Reputation: 1620
Is there an easy way to take the dot product of one element of an array with every other? So given:
array([[1, 2, 3],
[4, 5, 6],
[7, 8, 9]])
I would like to get the result:
array([ 32., 50., 122.])
I.e. a[0] dot a[1], a[0] dot a[2], a[1] dot a[2].

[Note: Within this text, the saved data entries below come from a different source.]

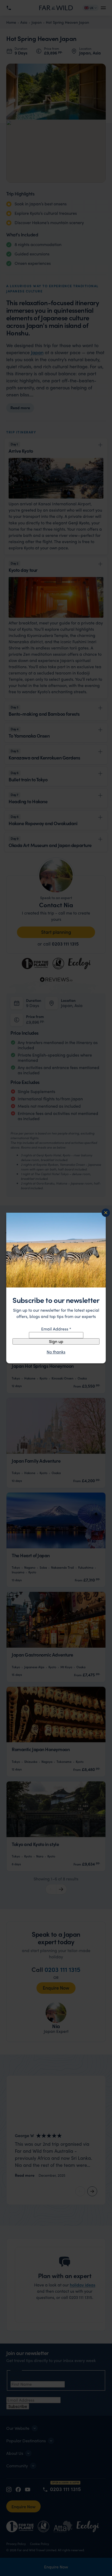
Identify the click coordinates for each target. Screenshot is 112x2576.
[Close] (106, 1213)
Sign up (56, 1341)
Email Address (56, 1329)
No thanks (56, 1352)
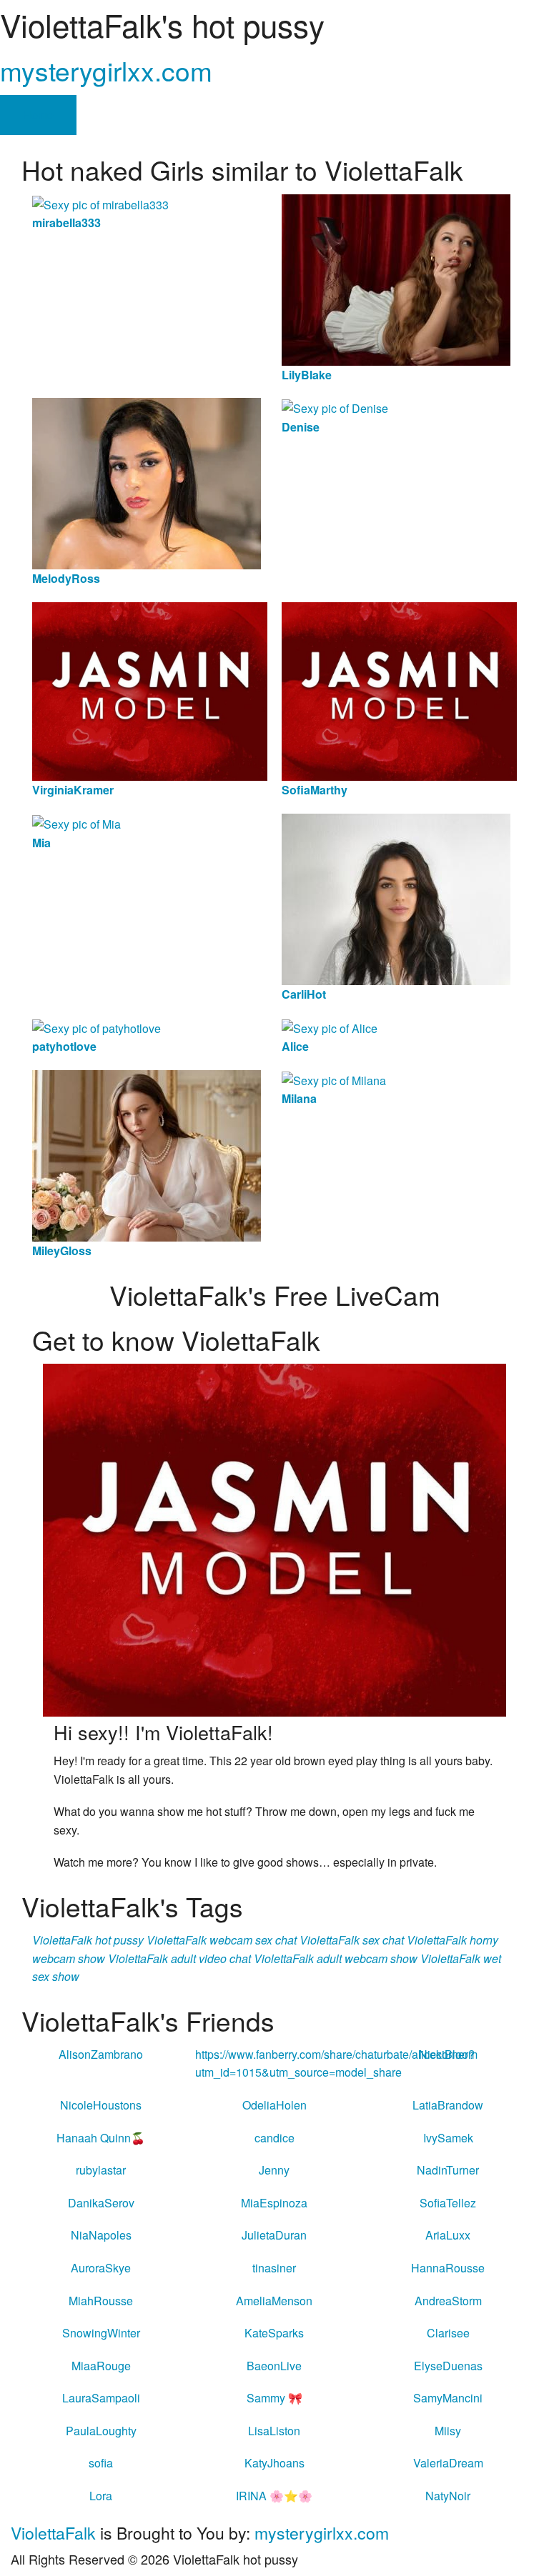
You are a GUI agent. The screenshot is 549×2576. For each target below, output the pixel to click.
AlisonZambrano (101, 2054)
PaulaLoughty (101, 2430)
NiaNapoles (101, 2235)
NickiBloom (448, 2054)
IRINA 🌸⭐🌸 (274, 2495)
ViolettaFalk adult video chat (179, 1958)
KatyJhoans (274, 2463)
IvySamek (448, 2138)
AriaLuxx (447, 2235)
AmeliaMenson (274, 2300)
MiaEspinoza (274, 2203)
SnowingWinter (101, 2333)
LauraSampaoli (101, 2398)
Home (38, 114)
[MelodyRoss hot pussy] (146, 482)
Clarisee (448, 2333)
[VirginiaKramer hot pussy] (149, 690)
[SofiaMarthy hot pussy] (399, 690)
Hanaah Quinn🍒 (100, 2138)
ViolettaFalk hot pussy (88, 1940)
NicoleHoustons (101, 2105)
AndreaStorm (448, 2300)
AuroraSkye (101, 2268)
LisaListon (274, 2430)
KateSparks (274, 2333)
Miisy (448, 2430)
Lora (100, 2495)
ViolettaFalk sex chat (352, 1940)
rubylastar (101, 2170)
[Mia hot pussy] (76, 822)
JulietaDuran (274, 2235)
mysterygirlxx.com (106, 70)
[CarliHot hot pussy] (396, 897)
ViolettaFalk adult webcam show (335, 1958)
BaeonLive (274, 2365)
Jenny (274, 2170)
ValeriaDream (448, 2463)
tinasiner (274, 2268)
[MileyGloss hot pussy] (146, 1154)
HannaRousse (448, 2268)
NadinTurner (448, 2170)
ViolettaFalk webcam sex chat (222, 1940)
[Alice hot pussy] (329, 1027)
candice (274, 2138)
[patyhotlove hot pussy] (96, 1027)
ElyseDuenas (448, 2365)
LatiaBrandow (447, 2105)
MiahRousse (101, 2300)
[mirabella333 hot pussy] (100, 203)
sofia (101, 2463)
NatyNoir (447, 2495)
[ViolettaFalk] (274, 1538)
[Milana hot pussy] (334, 1079)
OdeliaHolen (274, 2105)
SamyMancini (448, 2398)
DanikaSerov (101, 2203)
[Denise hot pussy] (335, 407)
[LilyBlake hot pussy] (396, 278)
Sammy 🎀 (274, 2398)
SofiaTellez (448, 2203)
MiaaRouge (101, 2365)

The array I am working with will NOT be square; that's just an example.
Thanks!
Upvotes: 2
Views: 3482
Reputation: 86413
Here's another one:
>>> a = numpy.array([[1, 2, 3],
... [4, 5, 6],
... [7, 8, 9]])
>>> numpy.array([numpy.dot(a[i], a[j]) for i in range(len(a)) for j in range(i + 1, len(a))])
array([ 32, 50, 122])
Upvotes: 0
Reputation: 61114
>>> X = scipy.matrix('1 2 3; 4 5 6; 7 8 9')
>>> X*X.T
matrix([[ 14, 32, 50],
[ 32, 77, 122],
[ 50, 122, 194]])
It gives you more than what you wanted, but it's undeniably easy.
Or
>>> X = scipy.array([[1,2,3], [4,5,6], [7,8,9]])
>>> scipy.dot(X, X.T)
array([[ 14, 32, 50],
[ 32, 77, 122],
[ 50, 122, 194]])
Upvotes: 5
Reputation: 1198
Since it looks like you are using numpy:
from itertools import combinations
import numpy as np
dot_products = [np.dot(*v) for v in combinations(vectors, 2)]
I checked this out and it appears to work on my python install.